**Data items**
• • • •
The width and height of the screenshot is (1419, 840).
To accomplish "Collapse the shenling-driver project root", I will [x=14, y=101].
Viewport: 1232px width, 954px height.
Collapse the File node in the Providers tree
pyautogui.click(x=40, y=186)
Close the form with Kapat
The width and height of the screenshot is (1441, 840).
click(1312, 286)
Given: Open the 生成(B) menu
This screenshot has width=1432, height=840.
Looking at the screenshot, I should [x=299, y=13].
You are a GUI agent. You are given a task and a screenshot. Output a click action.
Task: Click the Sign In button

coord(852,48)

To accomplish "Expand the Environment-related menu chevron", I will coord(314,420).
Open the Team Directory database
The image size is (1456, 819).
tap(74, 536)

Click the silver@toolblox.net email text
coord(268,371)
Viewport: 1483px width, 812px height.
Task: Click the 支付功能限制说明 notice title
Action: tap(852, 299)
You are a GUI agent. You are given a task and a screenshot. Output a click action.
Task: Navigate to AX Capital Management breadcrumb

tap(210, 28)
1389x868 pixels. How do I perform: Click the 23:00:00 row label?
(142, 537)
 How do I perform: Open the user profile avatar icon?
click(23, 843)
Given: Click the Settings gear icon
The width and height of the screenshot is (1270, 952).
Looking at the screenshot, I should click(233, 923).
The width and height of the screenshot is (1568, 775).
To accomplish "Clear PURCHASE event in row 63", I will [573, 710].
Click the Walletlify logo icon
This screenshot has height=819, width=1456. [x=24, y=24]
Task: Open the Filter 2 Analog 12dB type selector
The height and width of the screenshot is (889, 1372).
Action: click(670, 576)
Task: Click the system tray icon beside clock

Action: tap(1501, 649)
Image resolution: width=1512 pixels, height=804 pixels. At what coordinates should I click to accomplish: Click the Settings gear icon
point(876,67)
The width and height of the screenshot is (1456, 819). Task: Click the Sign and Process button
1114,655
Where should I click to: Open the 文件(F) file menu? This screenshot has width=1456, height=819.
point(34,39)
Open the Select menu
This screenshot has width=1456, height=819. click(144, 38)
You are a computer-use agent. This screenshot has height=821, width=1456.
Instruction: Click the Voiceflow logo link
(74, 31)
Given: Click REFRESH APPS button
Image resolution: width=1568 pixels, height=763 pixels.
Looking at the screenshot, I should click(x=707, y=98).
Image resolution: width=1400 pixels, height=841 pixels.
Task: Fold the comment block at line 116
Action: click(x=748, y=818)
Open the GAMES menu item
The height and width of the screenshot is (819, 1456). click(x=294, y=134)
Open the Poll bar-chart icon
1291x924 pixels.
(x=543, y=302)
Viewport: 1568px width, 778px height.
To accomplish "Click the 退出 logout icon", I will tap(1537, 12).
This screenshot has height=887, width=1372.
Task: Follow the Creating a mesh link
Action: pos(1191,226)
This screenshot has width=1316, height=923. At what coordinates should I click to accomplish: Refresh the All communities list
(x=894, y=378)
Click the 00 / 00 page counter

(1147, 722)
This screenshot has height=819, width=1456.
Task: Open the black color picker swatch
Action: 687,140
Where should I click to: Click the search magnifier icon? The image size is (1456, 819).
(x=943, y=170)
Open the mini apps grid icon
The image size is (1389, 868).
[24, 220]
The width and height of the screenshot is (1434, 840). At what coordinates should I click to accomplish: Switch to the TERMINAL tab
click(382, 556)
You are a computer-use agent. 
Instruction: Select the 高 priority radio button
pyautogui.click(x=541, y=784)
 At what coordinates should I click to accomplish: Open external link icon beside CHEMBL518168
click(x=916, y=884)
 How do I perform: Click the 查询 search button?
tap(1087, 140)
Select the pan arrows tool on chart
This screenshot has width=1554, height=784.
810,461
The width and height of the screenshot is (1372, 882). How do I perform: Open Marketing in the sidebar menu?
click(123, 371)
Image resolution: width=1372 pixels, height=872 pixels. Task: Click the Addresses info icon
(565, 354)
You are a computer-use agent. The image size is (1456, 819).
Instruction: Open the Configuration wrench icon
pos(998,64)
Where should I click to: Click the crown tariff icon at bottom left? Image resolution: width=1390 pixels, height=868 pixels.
• • • •
**ASSIGNMENT**
Extract the data exactly as given.

**YOUR RESPONSE**
The width and height of the screenshot is (1419, 840).
To accomplish "Collapse the shenling-driver project root", I will [x=14, y=101].
Viewport: 1232px width, 954px height.
Collapse the File node in the Providers tree
pyautogui.click(x=40, y=186)
Close the form with Kapat
The width and height of the screenshot is (1441, 840).
click(1312, 286)
Given: Open the 生成(B) menu
This screenshot has width=1432, height=840.
Looking at the screenshot, I should [x=299, y=13].
You are a GUI agent. You are given a task and a screenshot. Output a click action.
Task: Click the Sign In button

coord(852,48)

To accomplish "Expand the Environment-related menu chevron", I will coord(314,420).
Open the Team Directory database
The image size is (1456, 819).
tap(74, 536)

Click the silver@toolblox.net email text
coord(268,371)
Viewport: 1483px width, 812px height.
Task: Click the 支付功能限制说明 notice title
Action: tap(852, 299)
You are a GUI agent. You are given a task and a screenshot. Output a click action.
Task: Navigate to AX Capital Management breadcrumb

tap(210, 28)
1389x868 pixels. How do I perform: Click the 23:00:00 row label?
(142, 537)
 How do I perform: Open the user profile avatar icon?
click(23, 843)
Given: Click the Settings gear icon
The width and height of the screenshot is (1270, 952).
Looking at the screenshot, I should click(233, 923).
The width and height of the screenshot is (1568, 775).
To accomplish "Clear PURCHASE event in row 63", I will [573, 710].
Click the Walletlify logo icon
This screenshot has height=819, width=1456. [x=24, y=24]
Task: Open the Filter 2 Analog 12dB type selector
The height and width of the screenshot is (889, 1372).
Action: click(670, 576)
Task: Click the system tray icon beside clock

Action: tap(1501, 649)
Image resolution: width=1512 pixels, height=804 pixels. At what coordinates should I click to accomplish: Click the Settings gear icon
point(876,67)
The width and height of the screenshot is (1456, 819). Task: Click the Sign and Process button
1114,655
Where should I click to: Open the 文件(F) file menu? This screenshot has width=1456, height=819.
point(34,39)
Open the Select menu
This screenshot has width=1456, height=819. click(144, 38)
You are a computer-use agent. This screenshot has height=821, width=1456.
Instruction: Click the Voiceflow logo link
(74, 31)
Given: Click REFRESH APPS button
Image resolution: width=1568 pixels, height=763 pixels.
Looking at the screenshot, I should click(x=707, y=98).
Image resolution: width=1400 pixels, height=841 pixels.
Task: Fold the comment block at line 116
Action: click(x=748, y=818)
Open the GAMES menu item
The height and width of the screenshot is (819, 1456). click(x=294, y=134)
Open the Poll bar-chart icon
1291x924 pixels.
(x=543, y=302)
Viewport: 1568px width, 778px height.
To accomplish "Click the 退出 logout icon", I will tap(1537, 12).
This screenshot has height=887, width=1372.
Task: Follow the Creating a mesh link
Action: pos(1191,226)
This screenshot has width=1316, height=923. At what coordinates should I click to accomplish: Refresh the All communities list
(x=894, y=378)
Click the 00 / 00 page counter

(1147, 722)
This screenshot has height=819, width=1456.
Task: Open the black color picker swatch
Action: 687,140
Where should I click to: Click the search magnifier icon? The image size is (1456, 819).
(x=943, y=170)
Open the mini apps grid icon
The image size is (1389, 868).
[24, 220]
The width and height of the screenshot is (1434, 840). At what coordinates should I click to accomplish: Switch to the TERMINAL tab
click(382, 556)
You are a computer-use agent. 
Instruction: Select the 高 priority radio button
pyautogui.click(x=541, y=784)
 At what coordinates should I click to accomplish: Open external link icon beside CHEMBL518168
click(x=916, y=884)
 How do I perform: Click the 查询 search button?
tap(1087, 140)
Select the pan arrows tool on chart
This screenshot has width=1554, height=784.
810,461
The width and height of the screenshot is (1372, 882). How do I perform: Open Marketing in the sidebar menu?
click(123, 371)
Image resolution: width=1372 pixels, height=872 pixels. Task: Click the Addresses info icon
(565, 354)
You are a computer-use agent. The image size is (1456, 819).
Instruction: Open the Configuration wrench icon
pos(998,64)
Where should I click to: Click the crown tariff icon at bottom left? Image resolution: width=1390 pixels, height=868 pixels.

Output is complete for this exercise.